■ AUFGABENSTELLUNG:
Greif den Text über die Haltung der evangelischen Kirchen zur Sterbehilfe dort auf, wo er aufhört, und schreib ihn weiter.

■ AUSGEWÄHLTER TEXT:

Vorausgegangen war ein intensiver Beratungsprozess, an dem 105 GEKE-Kirchen in 30 Ländern beteiligt waren. In der Broschüre mit dem Titel "A time to live and a time to die" betonen die Kirchen, dass die Sterbehilfe und die Beihilfe zur Selbsttötung theologisch-ethisch nicht zu rechtfertigen seien. Sie sehen allerdings auch die Autonomie von Patienten in ausweglosen Situationen und erkennen an, dass es Grenzen gebe, die auch eine Kirche nicht überschreiten könne. Die Autonomie des Menschen steht nach Ansicht der GEKE-Kirchen in einem Spannungsfeld mit der Pflicht zum Schutz des Lebens und der menschlichen Solidarität - diese drei Prinzipien sollten nicht gegeneinander ausgespielt werden, so die GEKE.
Die evangelischen Kirchen setzen sich dabei für den Schutz der Menschenrechte von Sterbenden und Sterbenskranken ein: Dies schließe das Recht auf ein Leben bis zum Ende und das Recht auf einen Behandlungsverzicht ein. Die Kirchen verlangen außerdem, dass die sozialen, medizinischen und pflegerischen Rahmenbedingungen für ein würdiges Leben und Sterben verbessert werden müssten. "Dazu gehören ein Auf- und Ausbau von Hospizeinrichtungen und die Förderung der Palliativpflege in Theorie und Praxis."

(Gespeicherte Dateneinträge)
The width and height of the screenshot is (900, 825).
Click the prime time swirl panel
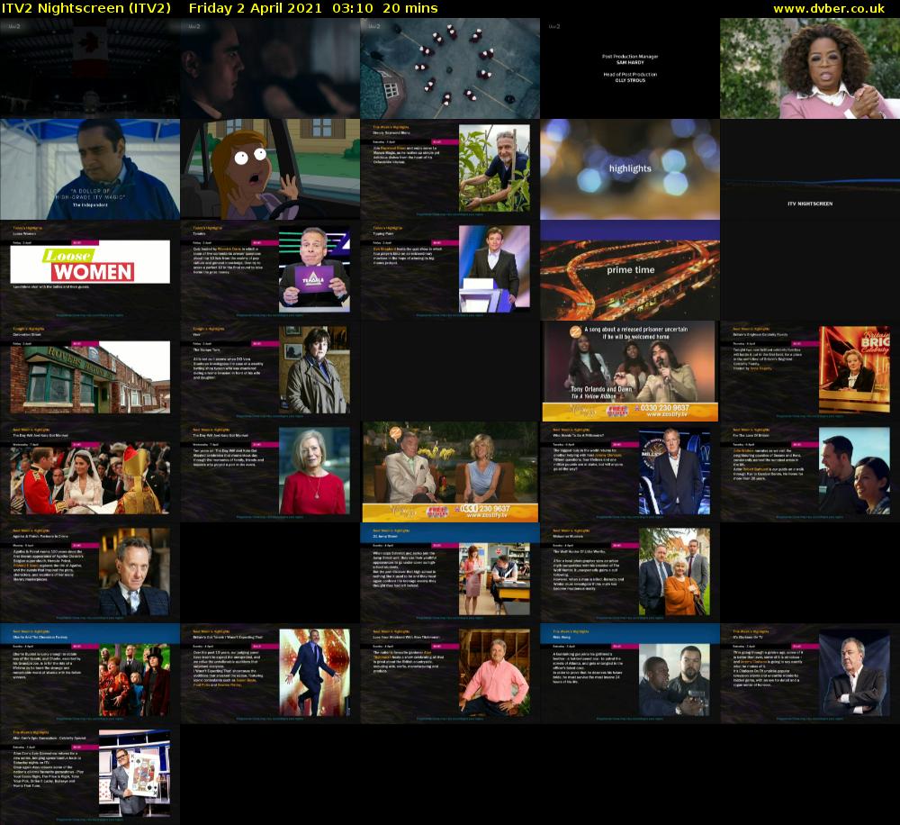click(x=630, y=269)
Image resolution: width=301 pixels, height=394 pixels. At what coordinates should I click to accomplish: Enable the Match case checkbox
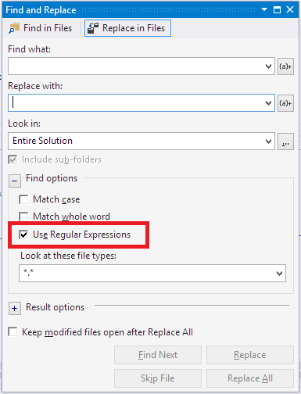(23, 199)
---
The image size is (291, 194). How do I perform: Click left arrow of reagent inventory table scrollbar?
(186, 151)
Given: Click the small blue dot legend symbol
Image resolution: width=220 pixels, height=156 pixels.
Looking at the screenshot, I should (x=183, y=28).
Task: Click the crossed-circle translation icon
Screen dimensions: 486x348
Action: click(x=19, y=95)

■ MUSTERLÖSUNG:
Es ist das erste Mal überhaupt, dass die GEKE-Kirchen sich gemeinsam zum Thema Sterbehilfe positionieren. "Wer sich in der kirchlichen Diskussion ü?ber Sterben und Tod in Europa etwas auskennt, weiß, wie unterschiedlich die nationalen kirchlichen Voraussetzungen und Zugänge sein können", sagte Thomas Wipf, Präsident der GEKE. "Es ist eine der großen Stärken des Protestantismus in Europa, solche Differenzen wahrzunehmen, ernst zu nehmen und zu Wort kommen zu lassen."